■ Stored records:
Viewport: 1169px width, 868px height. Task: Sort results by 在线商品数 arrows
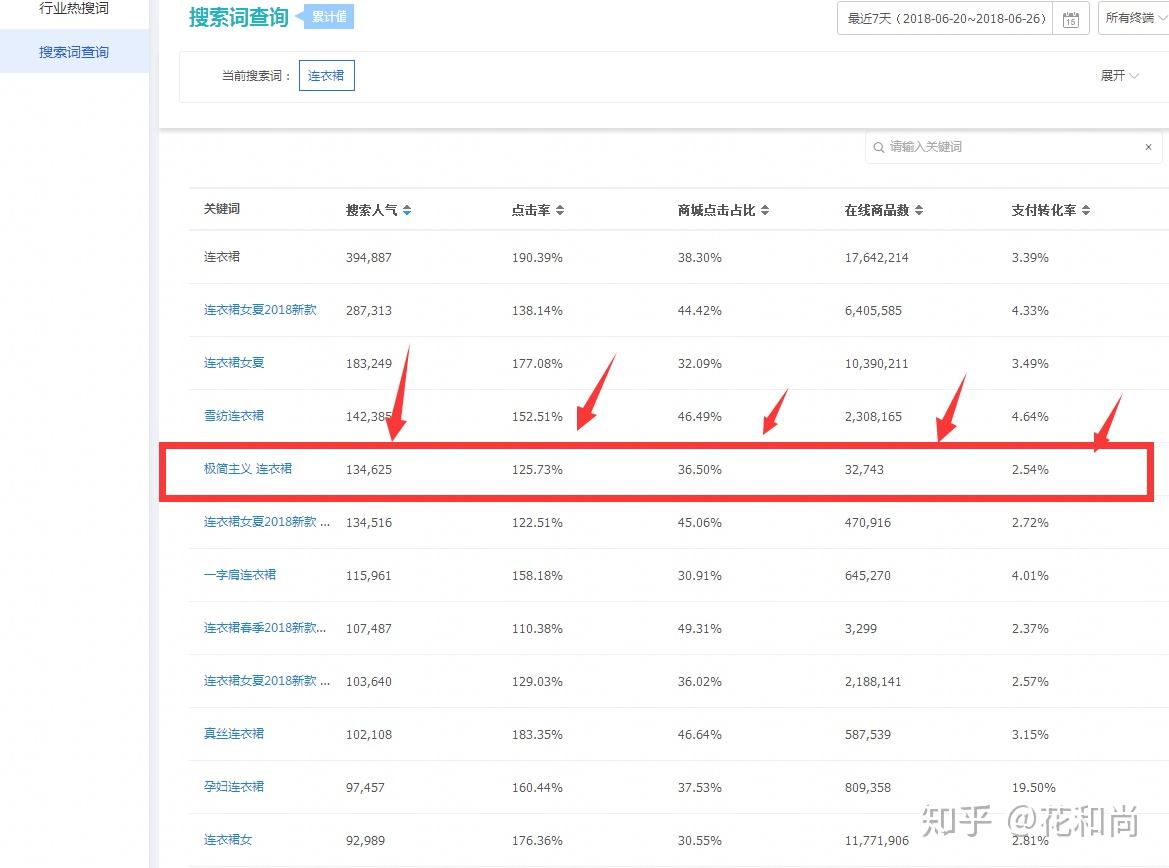point(920,210)
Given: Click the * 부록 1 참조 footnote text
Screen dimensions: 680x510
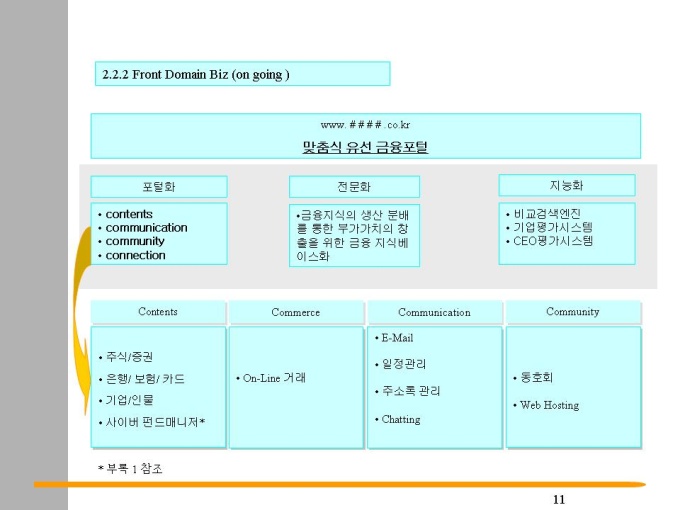Looking at the screenshot, I should tap(130, 468).
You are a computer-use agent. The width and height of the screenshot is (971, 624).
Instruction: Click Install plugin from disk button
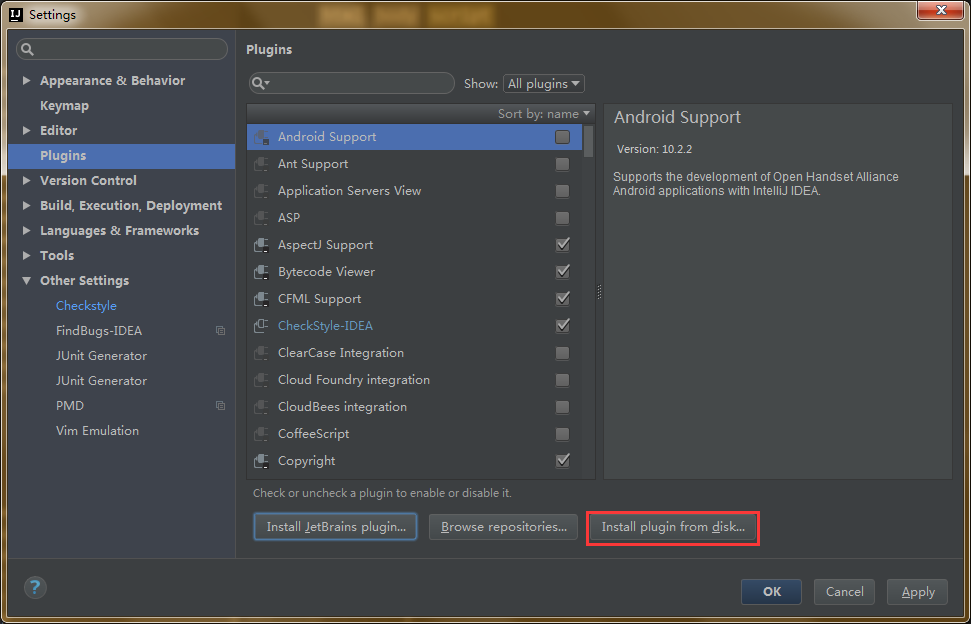click(x=672, y=527)
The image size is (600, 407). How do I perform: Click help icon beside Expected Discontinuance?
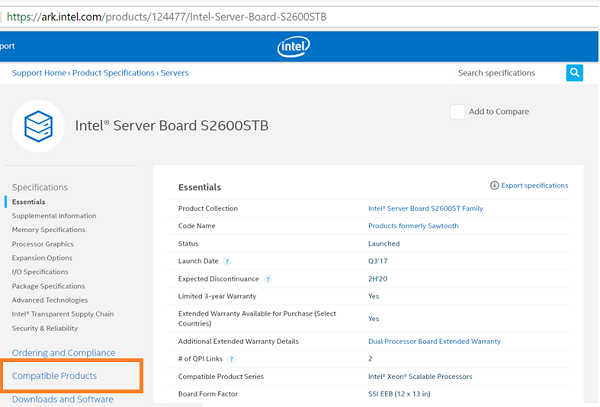click(x=268, y=279)
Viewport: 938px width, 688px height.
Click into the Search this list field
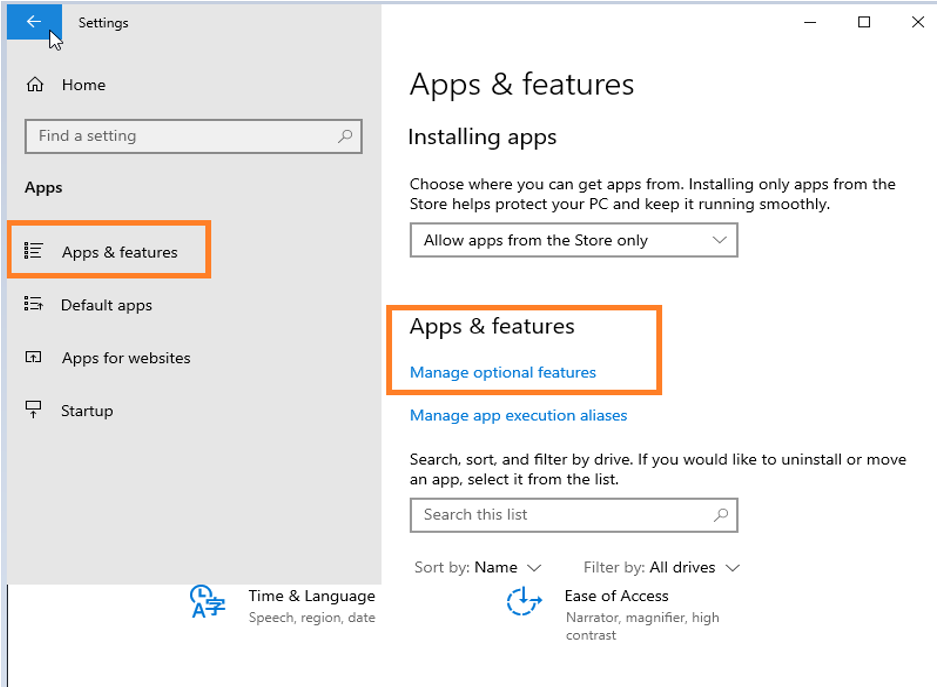(x=560, y=515)
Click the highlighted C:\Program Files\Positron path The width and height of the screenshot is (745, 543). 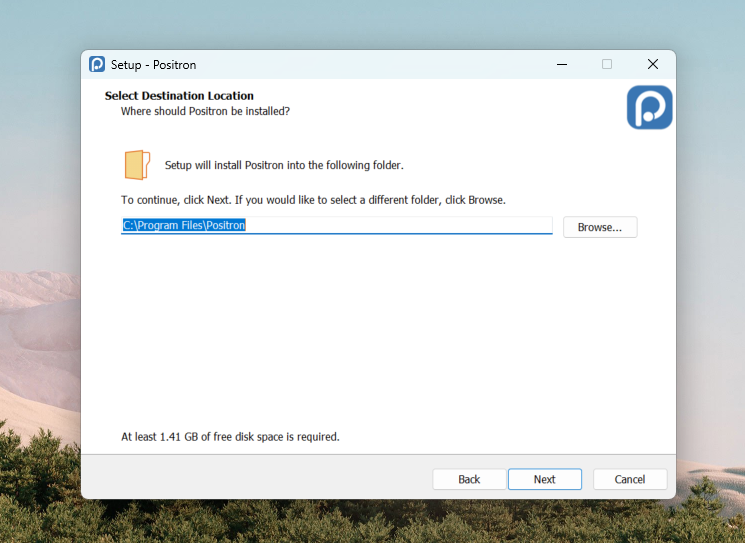[184, 226]
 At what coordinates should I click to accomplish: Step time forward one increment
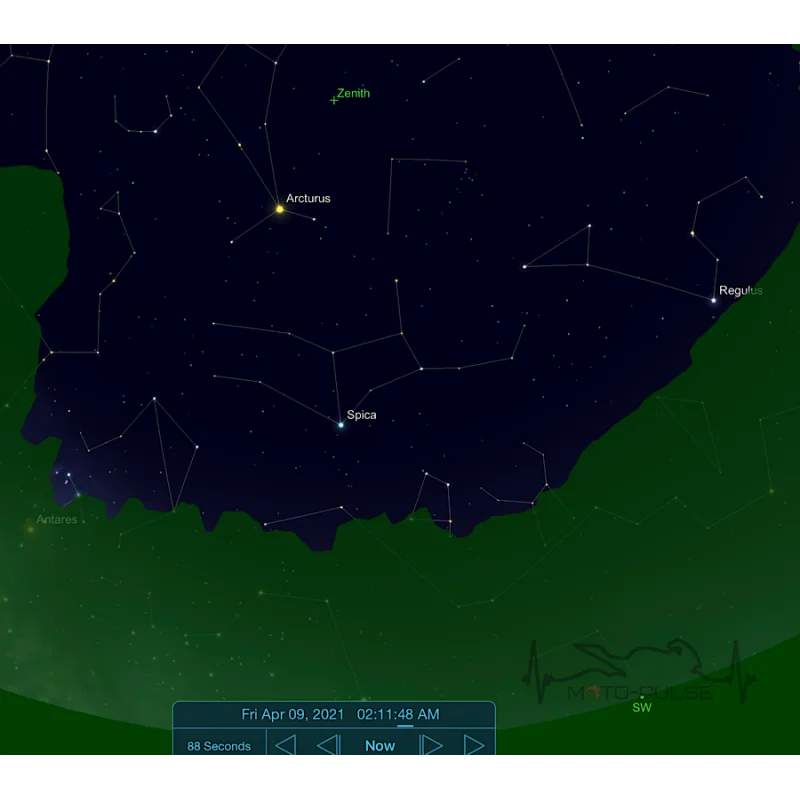click(x=431, y=745)
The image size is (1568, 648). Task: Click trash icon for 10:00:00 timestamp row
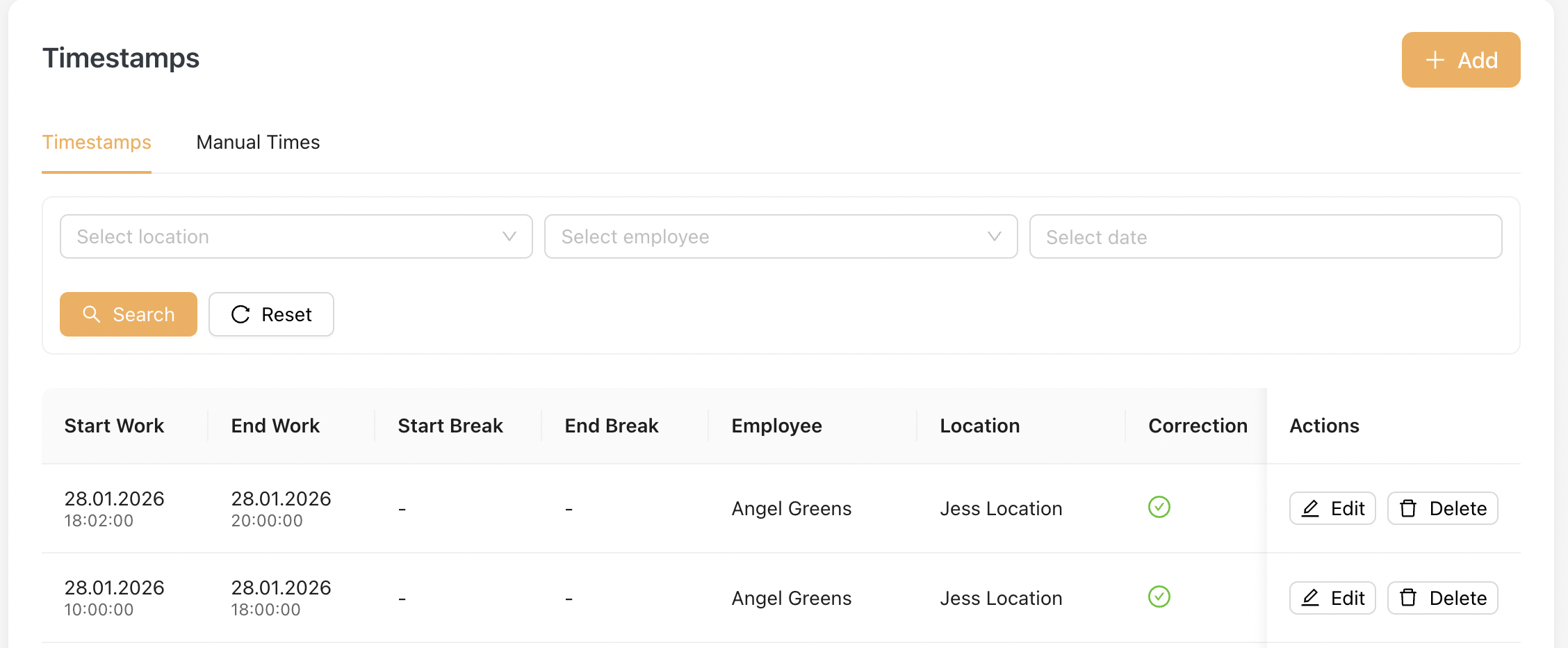[x=1408, y=598]
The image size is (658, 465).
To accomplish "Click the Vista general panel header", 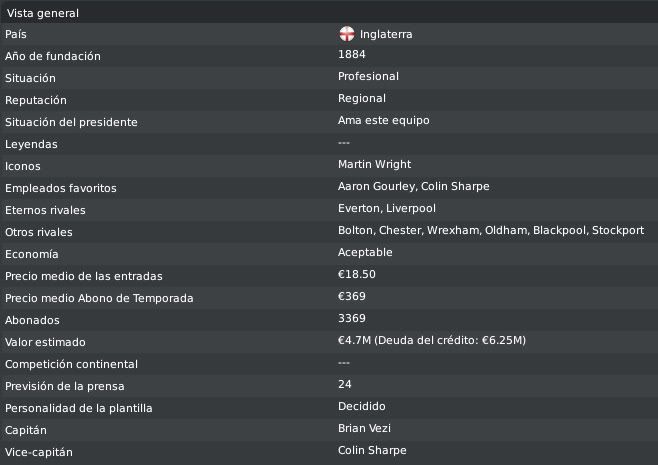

■ Exercise instructions: In the data above, find the line with "The image size is (1568, 648)." and repeat it and every line after it through the end, exactly; leave the pictures out.

■ Answer space:
The image size is (1568, 648). Task: Click trash icon for 10:00:00 timestamp row
[x=1408, y=598]
The image size is (658, 465).
To accomplish "Click the Vista general panel header", 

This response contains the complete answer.